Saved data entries
******************************

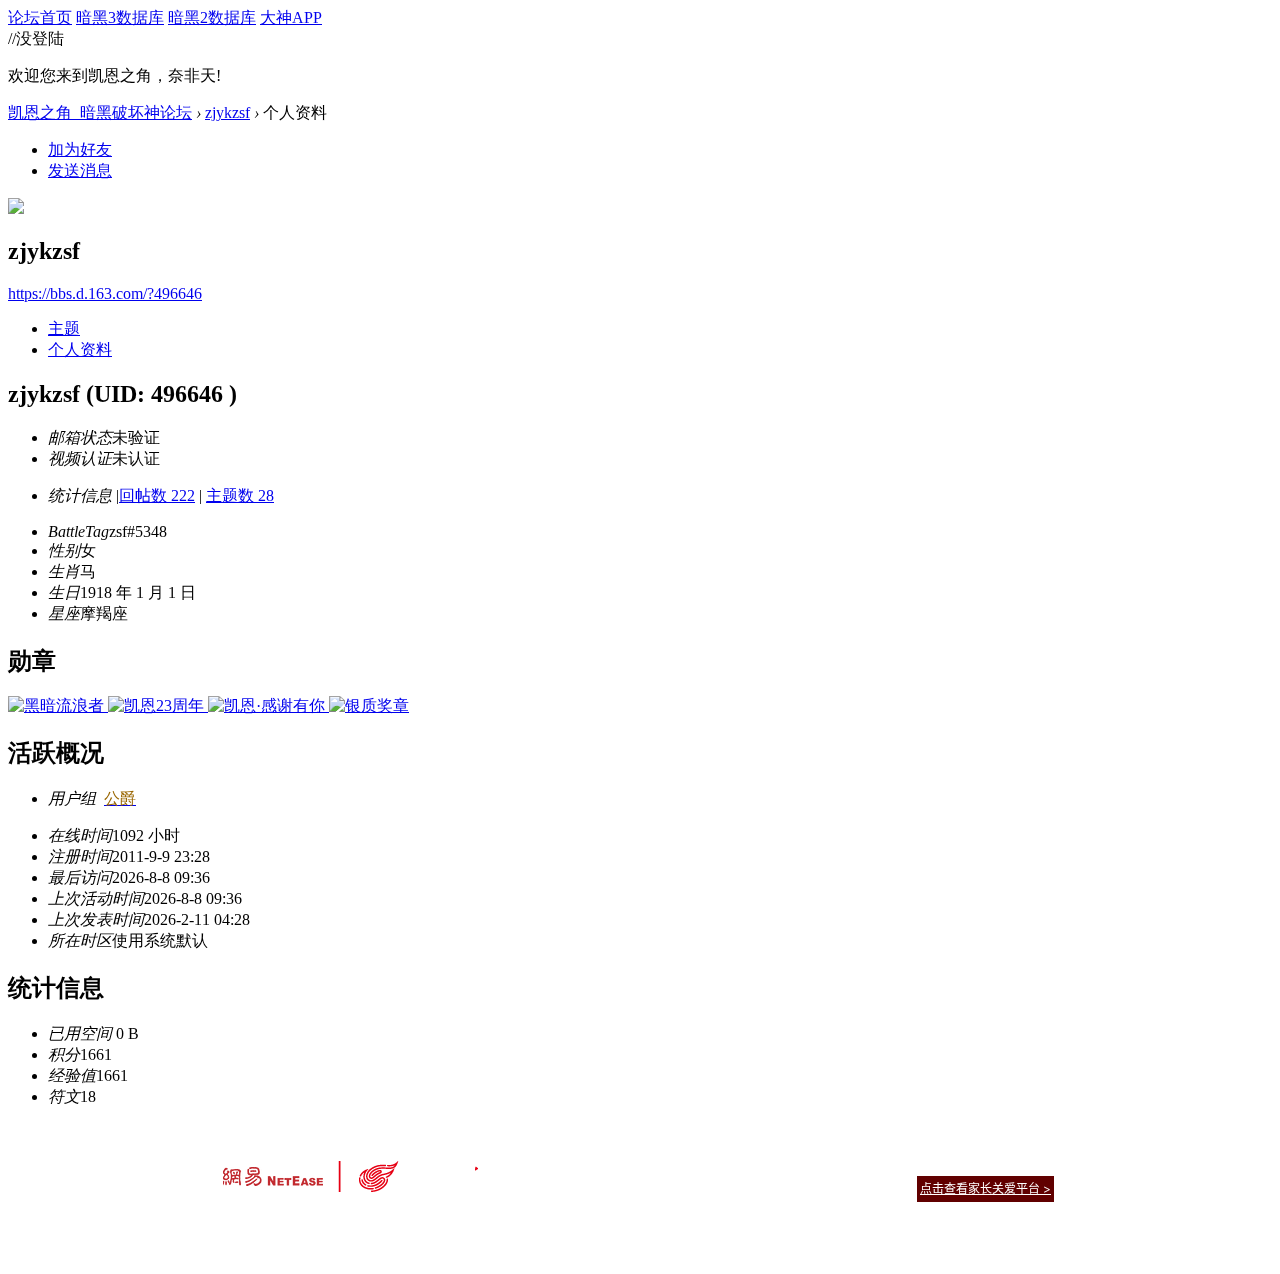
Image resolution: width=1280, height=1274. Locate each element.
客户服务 (610, 1163)
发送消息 (80, 170)
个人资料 (80, 349)
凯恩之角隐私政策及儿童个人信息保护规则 (761, 1163)
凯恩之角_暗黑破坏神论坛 (100, 112)
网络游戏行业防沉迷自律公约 (782, 1187)
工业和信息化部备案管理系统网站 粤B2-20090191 (500, 1223)
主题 (64, 328)
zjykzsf (227, 112)
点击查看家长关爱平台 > (985, 1188)
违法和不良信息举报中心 (289, 1223)
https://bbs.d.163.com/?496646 (105, 293)
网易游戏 (910, 1163)
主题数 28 (240, 495)
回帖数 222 (157, 495)
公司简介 (550, 1163)
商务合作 (970, 1163)
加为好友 (80, 149)
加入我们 (1030, 1163)
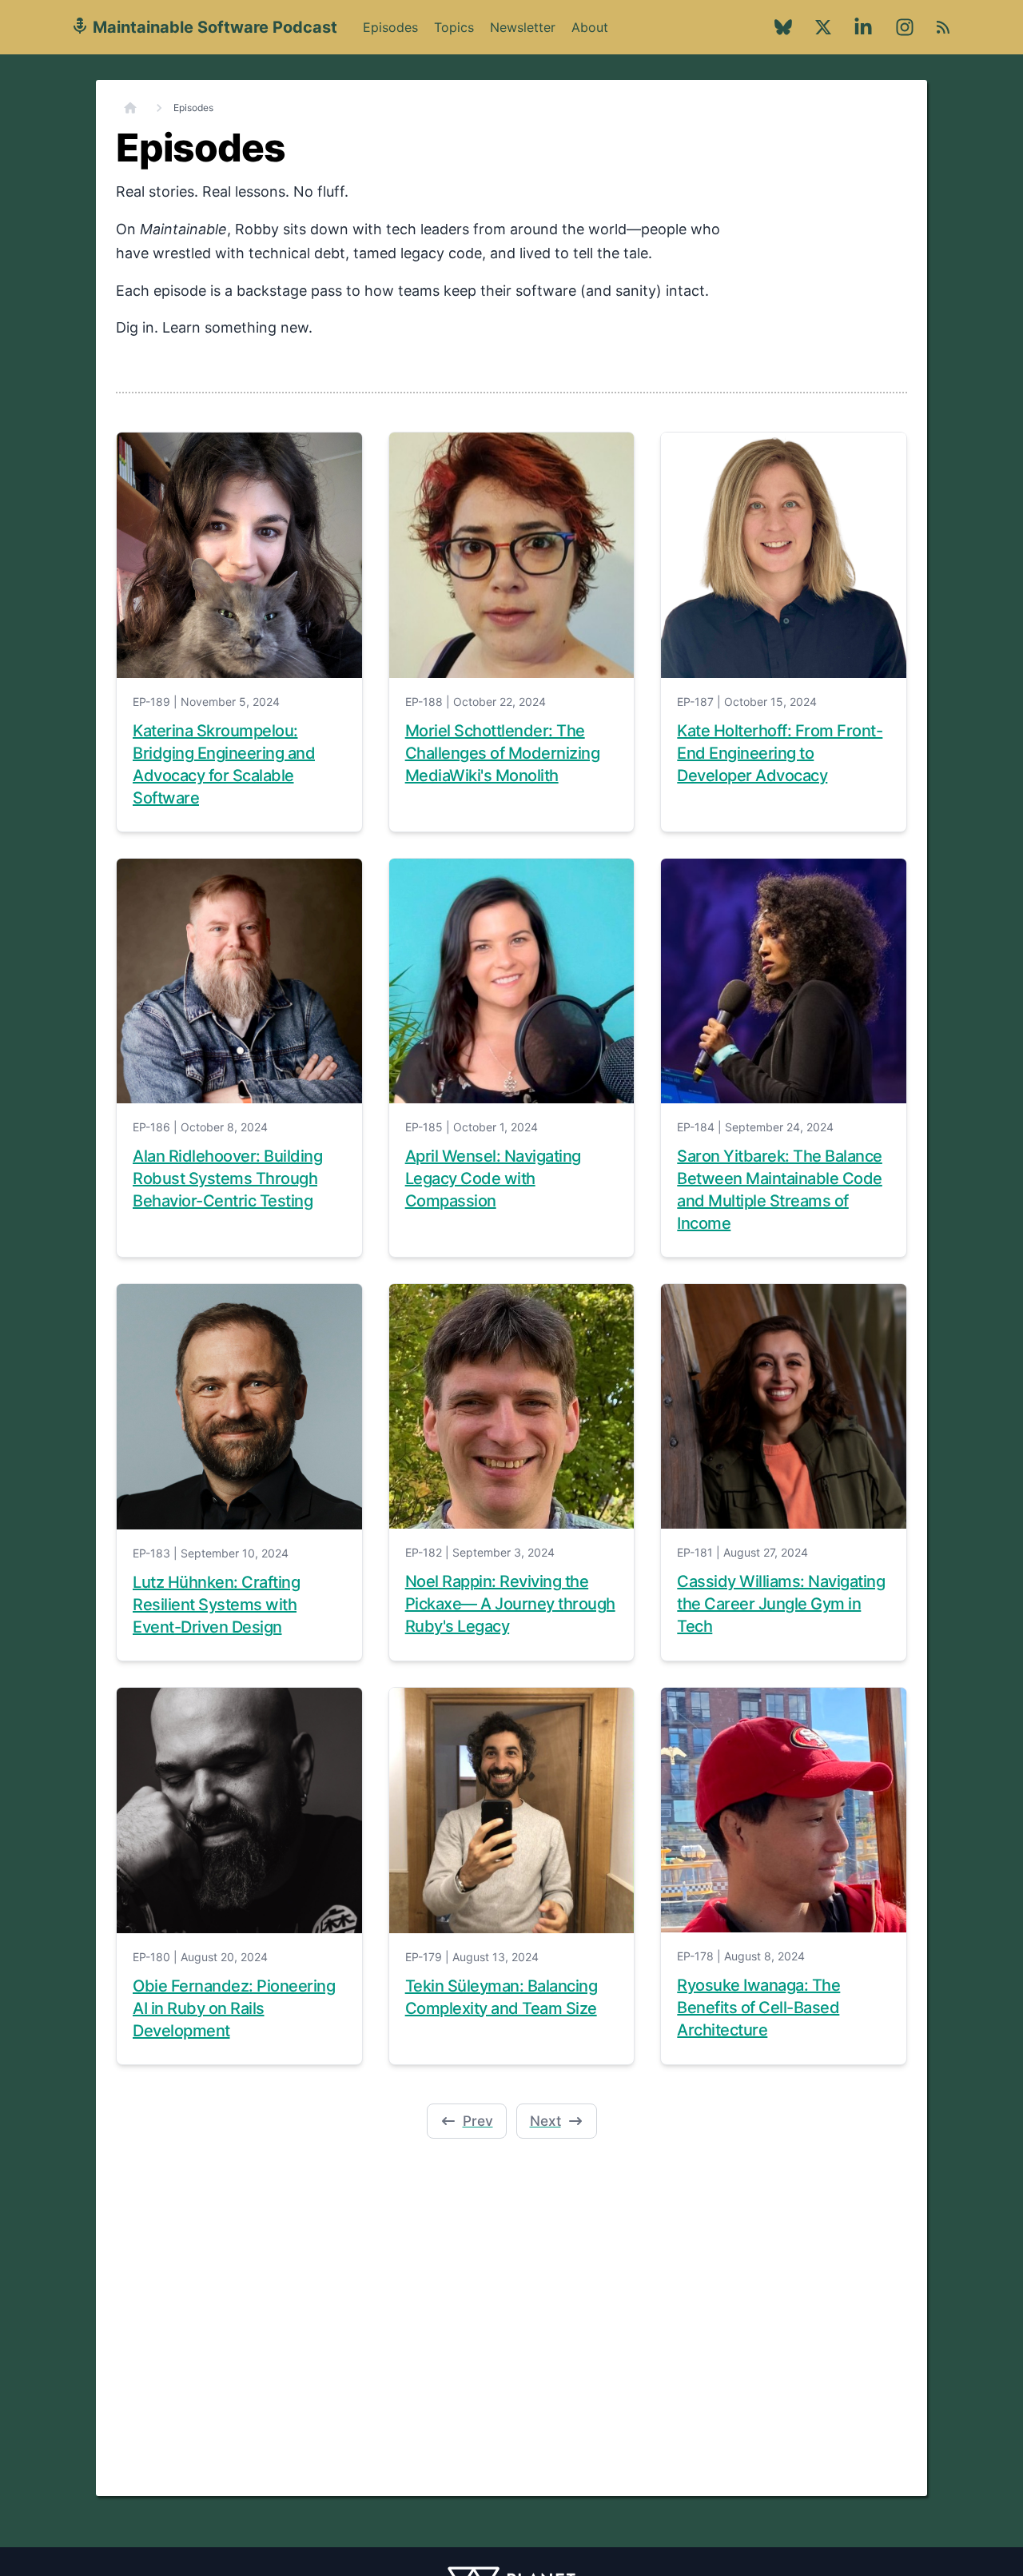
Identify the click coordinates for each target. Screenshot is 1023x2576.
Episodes (390, 27)
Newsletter (522, 27)
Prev (478, 2120)
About (590, 36)
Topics (454, 27)
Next (545, 2120)
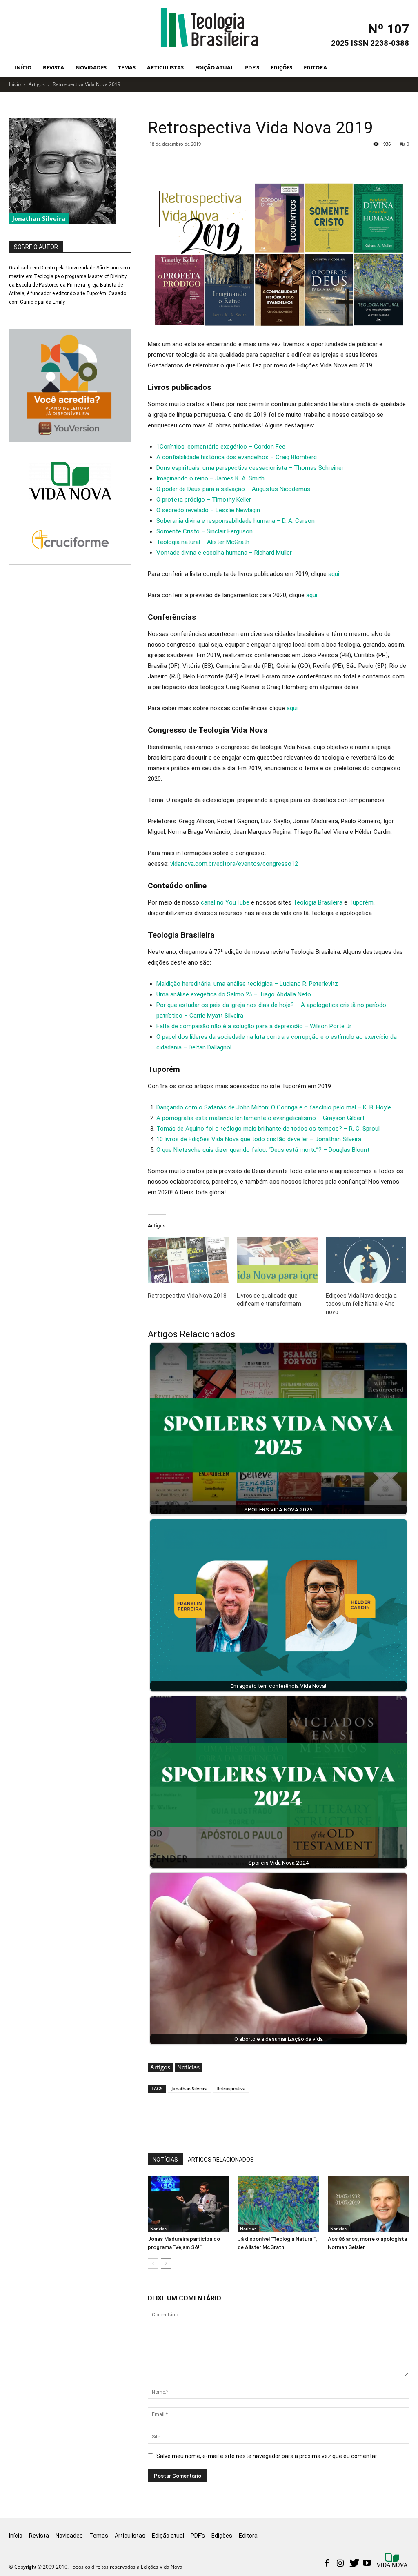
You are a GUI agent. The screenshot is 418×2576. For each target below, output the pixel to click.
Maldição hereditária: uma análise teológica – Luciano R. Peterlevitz (247, 983)
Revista (53, 67)
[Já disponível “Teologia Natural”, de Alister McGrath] (278, 2204)
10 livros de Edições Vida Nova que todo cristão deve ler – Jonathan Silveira (258, 1139)
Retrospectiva (230, 2088)
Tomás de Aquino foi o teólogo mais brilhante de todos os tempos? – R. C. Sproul (268, 1128)
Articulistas (165, 67)
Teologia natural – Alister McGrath (202, 542)
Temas (127, 67)
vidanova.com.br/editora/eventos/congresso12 (234, 863)
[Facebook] (326, 2564)
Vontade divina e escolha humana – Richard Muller (224, 552)
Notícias (188, 2067)
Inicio (15, 84)
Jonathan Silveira (189, 2088)
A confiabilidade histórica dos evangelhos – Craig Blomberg (236, 457)
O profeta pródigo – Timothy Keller (203, 499)
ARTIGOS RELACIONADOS (221, 2159)
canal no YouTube (225, 902)
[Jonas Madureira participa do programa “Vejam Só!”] (188, 2204)
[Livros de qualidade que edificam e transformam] (277, 1260)
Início (23, 67)
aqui (333, 574)
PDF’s (252, 67)
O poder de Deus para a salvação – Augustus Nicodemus (233, 489)
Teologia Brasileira (317, 902)
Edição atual (214, 67)
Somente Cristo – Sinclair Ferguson (204, 531)
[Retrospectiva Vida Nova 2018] (188, 1260)
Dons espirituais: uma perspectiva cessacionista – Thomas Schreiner (250, 467)
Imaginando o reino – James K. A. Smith (210, 478)
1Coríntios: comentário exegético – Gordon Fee (220, 446)
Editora (315, 67)
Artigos (37, 84)
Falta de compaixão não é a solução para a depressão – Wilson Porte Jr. (254, 1026)
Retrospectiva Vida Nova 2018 (187, 1295)
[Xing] (392, 2561)
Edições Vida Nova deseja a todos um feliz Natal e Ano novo (361, 1303)
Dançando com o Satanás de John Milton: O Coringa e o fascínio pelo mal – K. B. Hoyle (273, 1107)
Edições (281, 67)
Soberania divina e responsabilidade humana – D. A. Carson (235, 521)
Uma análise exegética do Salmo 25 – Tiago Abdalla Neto (233, 994)
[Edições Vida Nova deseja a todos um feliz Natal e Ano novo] (366, 1260)
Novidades (91, 67)
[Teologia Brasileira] (209, 27)
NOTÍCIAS (165, 2159)
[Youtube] (367, 2564)
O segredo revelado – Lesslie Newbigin (208, 510)
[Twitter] (353, 2564)
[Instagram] (340, 2564)
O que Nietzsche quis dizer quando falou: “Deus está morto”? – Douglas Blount (262, 1150)
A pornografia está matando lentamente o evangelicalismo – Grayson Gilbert (260, 1118)
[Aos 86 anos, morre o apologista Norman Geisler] (368, 2204)
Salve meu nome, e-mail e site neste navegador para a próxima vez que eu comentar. (267, 2456)
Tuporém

******************************

### WHAT TO WORK ON
Which lines run from the one holding "novo (361, 1303)" through the one holding "Soberania divina e" in the records above? Repeat them exactly, both included, and nothing more.

### TASK SOLUTION
Edições Vida Nova deseja a todos um feliz Natal e Ano novo (361, 1303)
Dançando com o Satanás de John Milton: O Coringa e o fascínio pelo mal – K. B. Hoyle (273, 1107)
Edições (281, 67)
Soberania divina e responsabilidade humana – D. A. Carson (235, 521)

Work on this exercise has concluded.